I've read every post here I can find about culinary schools and expectations when graduating so I'm set there. Mainly just interested in folks thoughts about the OCA or community college route.


----------



## holydiver (Aug 9, 2000)

From what I know both are newer programs so that is kind of a minus as far as the length it would only be like 6 months difference and a big diff. in money but as you say you have the money so that is a plus at your age plus even though it is a new program there I think the LCB name would get you better placement cheers.......


----------



## chiffonade (Nov 29, 2001)

Isn't there some kind of Disney-related cooking academy that's been around for a while??


----------



## suzanne (May 26, 2001)

Waz, those two programs look VERY different. The Valencia one seems geared toward MANAGEMENT skills, based on a culinary foundation. OCA seems more straight culinary. Which do you want to do -- cook or manage? Your choice of outcome should dictate choice of school. Obviously, I don't know you, but from the way you describe yourself (age, work background), you might actually be happier with the training and future employment possibilities at Valencia. (We seem to be somewhat alike, so if you want to discuss this more, you can PM me.)

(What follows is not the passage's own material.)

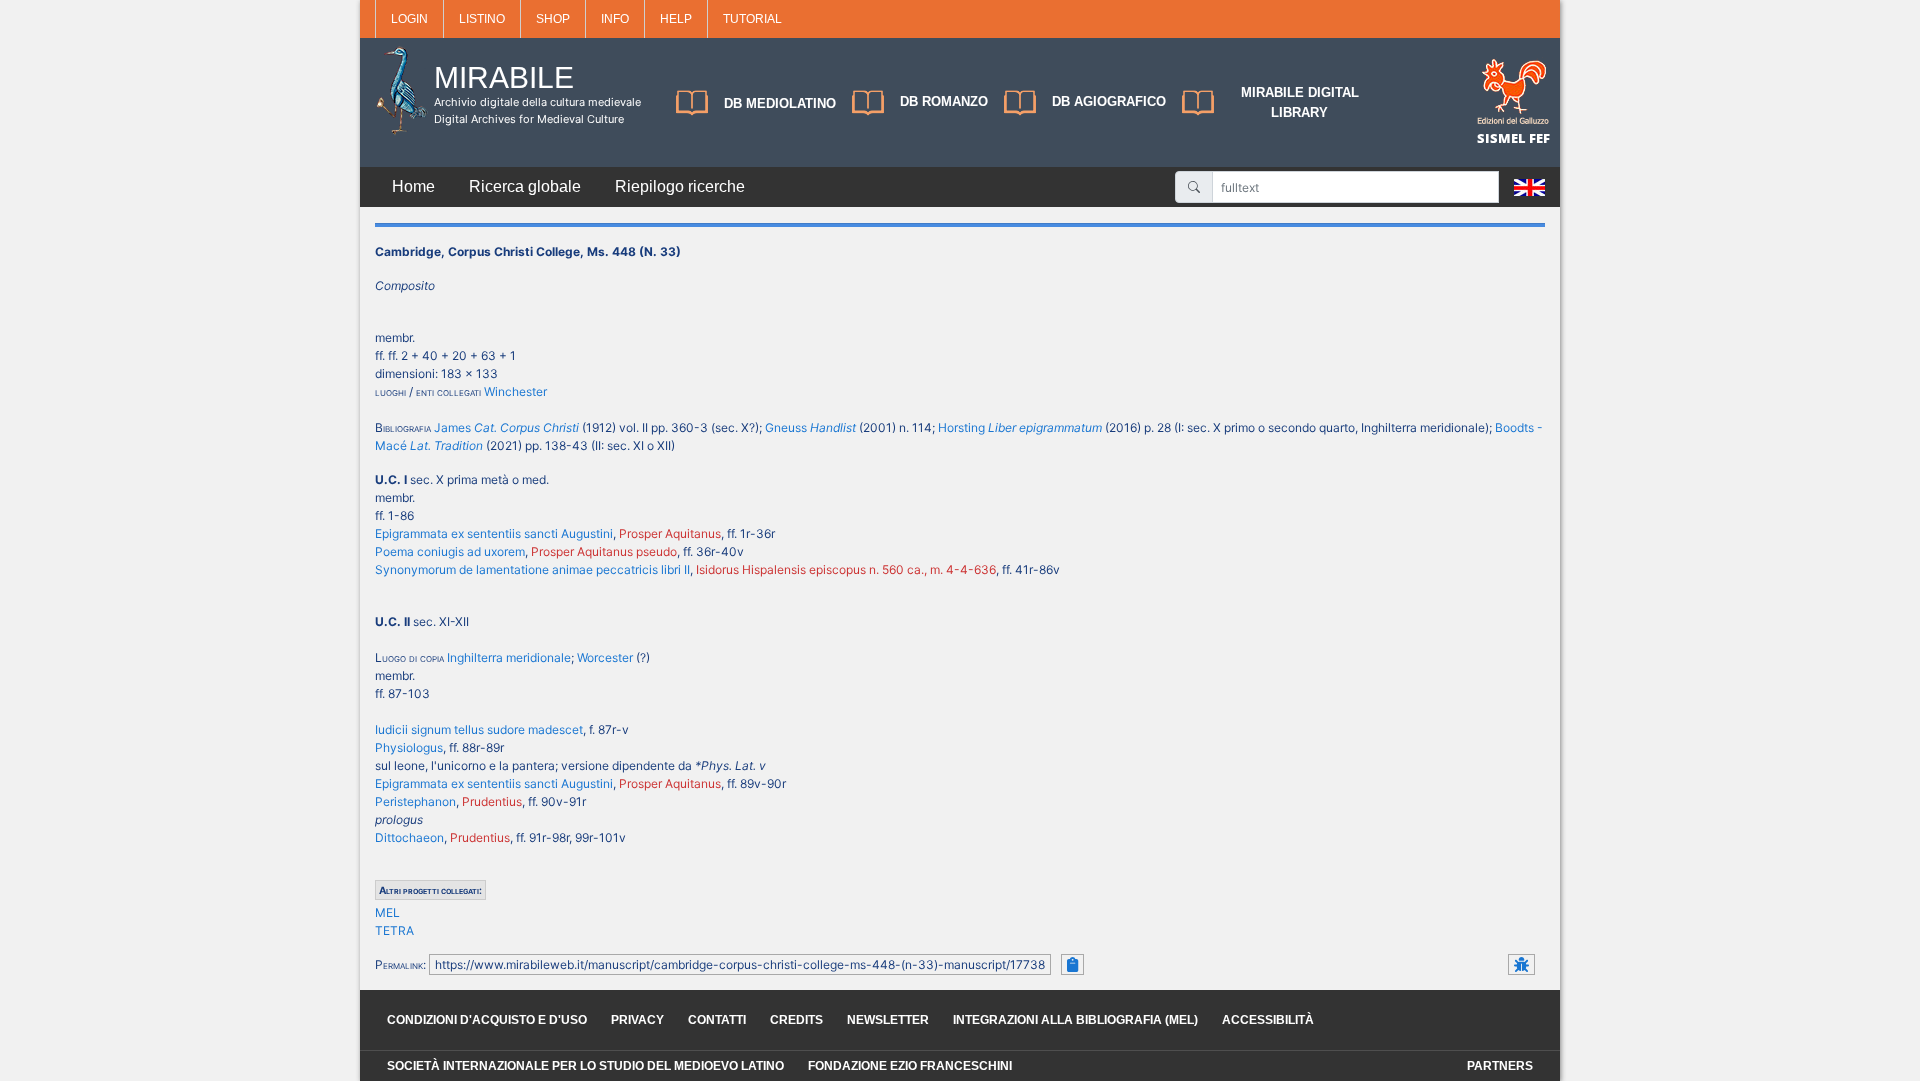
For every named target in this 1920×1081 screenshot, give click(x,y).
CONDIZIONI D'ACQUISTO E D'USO (487, 1020)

Chiff -- I think those are just short, recreational classes they offer as a part of resort packages there.


----------



## waz (May 1, 2002)

Good point. I have the management skills, started a company and grew it to 50 employees. It's the cooking side I want to learn well.


----------



## suzanne (May 26, 2001)

Okay, but this is an industry that suffers mightily from the belief that it is totally unique, and that any skills gained elsewhere -- no matter how successful you were with them -- have NO VALUE here. The "not invented here" philosophy is dreadfully widespread. And as much as I don't like to admit it, there ARE a lot of management issues that are not found in many other businesses.

As long as you can stop yourself from saying, "Well, at the dot com we would handle this problem this way..." you'll be okay. And as long as you also keep your mouth shut when you are being managed badly by someone who doesn't know how. Remember, in a lot of places the ONLY answer is "Oui, Chef." To ANYONE.


----------